1. A multi-mode depth camera, characterized in that, include: The first projector is used to project pulsed laser signals; The second projector is used to project multiple discrete collimated beams; A receiver is used to receive the pulsed laser signal and the reflected signals of the multiple discrete collimated beams; The processor is configured to obtain first TOF depth data based on the time difference of the pulsed laser signal, obtain second TOF depth data based on the phase difference of the multiple discrete collimated beams or obtain structured light depth data based on parallax, and control the first projector, the second projector and the receiver to switch between a first mode, a second mode and a third mode. In the first mode, the first projector projects a pulsed laser signal, the receiver receives the pulsed laser signal, and the processor obtains the first TOF depth data through the time difference; In the second mode, the first projector and the second projector project alternately, and the processor alternately obtains the first TOF depth data and the second TOF depth data; In the third mode, the first projector and the second projector project alternately, and the processor alternately obtains the first TOF depth data and the structured light depth data; When the processor obtains the structured light depth data, it also simultaneously obtains the second TOF depth data and uses it for locating the matching region of the structured light depth data.

2. A multi-mode depth camera according to claim 1, characterized in that, When switching between the first mode, the second mode, and the third mode, the nearest distance value shall be used.

3. A multi-mode depth camera according to claim 1, characterized in that, Based on the first TOF depth data in the first mode, the second TOF depth data in the second mode, and the structured light depth data in the third mode, it is determined whether a mode switch is needed.

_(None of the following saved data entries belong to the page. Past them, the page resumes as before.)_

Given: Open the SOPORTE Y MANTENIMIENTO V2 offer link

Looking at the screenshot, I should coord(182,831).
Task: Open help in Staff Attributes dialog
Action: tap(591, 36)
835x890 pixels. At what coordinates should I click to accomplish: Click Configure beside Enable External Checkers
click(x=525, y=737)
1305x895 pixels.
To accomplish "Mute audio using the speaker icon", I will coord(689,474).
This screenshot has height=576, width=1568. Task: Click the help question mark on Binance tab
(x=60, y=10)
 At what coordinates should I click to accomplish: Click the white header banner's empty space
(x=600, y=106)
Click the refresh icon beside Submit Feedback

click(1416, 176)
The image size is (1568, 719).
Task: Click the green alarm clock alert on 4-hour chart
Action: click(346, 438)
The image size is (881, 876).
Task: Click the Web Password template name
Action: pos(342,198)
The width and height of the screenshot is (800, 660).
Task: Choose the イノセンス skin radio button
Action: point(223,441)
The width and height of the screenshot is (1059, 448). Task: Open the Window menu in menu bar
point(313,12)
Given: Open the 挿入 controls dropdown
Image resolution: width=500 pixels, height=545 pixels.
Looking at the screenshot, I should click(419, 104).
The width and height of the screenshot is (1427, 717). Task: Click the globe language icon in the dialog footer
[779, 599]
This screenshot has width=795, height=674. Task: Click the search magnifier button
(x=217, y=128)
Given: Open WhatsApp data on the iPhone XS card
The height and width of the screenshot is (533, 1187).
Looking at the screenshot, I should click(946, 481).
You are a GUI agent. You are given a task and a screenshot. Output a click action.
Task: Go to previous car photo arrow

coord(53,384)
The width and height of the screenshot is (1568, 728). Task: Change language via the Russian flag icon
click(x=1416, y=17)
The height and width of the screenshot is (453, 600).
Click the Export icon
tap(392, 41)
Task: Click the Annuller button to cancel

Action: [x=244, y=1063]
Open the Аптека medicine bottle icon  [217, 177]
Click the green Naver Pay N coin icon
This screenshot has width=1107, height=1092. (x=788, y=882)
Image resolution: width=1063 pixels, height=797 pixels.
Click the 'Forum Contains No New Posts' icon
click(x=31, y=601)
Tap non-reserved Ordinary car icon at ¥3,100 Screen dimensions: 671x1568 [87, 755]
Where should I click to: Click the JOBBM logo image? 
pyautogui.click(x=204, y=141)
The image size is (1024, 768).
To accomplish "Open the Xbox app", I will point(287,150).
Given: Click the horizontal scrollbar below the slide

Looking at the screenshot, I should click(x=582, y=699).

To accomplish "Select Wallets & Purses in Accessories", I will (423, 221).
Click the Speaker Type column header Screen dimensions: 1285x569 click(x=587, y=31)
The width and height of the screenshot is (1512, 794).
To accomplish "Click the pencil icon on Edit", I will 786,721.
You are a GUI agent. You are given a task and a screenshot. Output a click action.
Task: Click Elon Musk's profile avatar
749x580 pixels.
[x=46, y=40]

4. A multi-mode depth camera according to claim 1, characterized in that, The signal from one of the first projectors or the second projector is received by at least two of the receivers.

5. A multi-mode depth camera according to claim 1, characterized in that, One of the receivers receives signals from at least two of the first projectors or the second projector.

6. A multi-mode depth camera according to claim 1, characterized in that, In the third mode, when the processor obtains the structured light depth data, it includes: Step S1: Project a laser signal onto the target object and receive the reflected signal from the target object; wherein the reflected signal includes a first signal and a second signal, the first signal is used to acquire the second TOF depth data, the second signal is used to acquire the structured light depth data, and the second TOF depth data and the structured light depth data are in one-to-one correspondence; Step S2: Determine the value of the second TOF depth data one by one according to the position on the depth map; Step S3: If the value of the second TOF depth data is in the first range, then the value of the TOF depth data is used as the final depth value of the location; Step S4: If the value of the second TOF depth data is in the second range, then calculate the structured light depth data at the location and use it as the final depth value at the location; Step S5: Generate a depth fusion depth map based on the final depth value.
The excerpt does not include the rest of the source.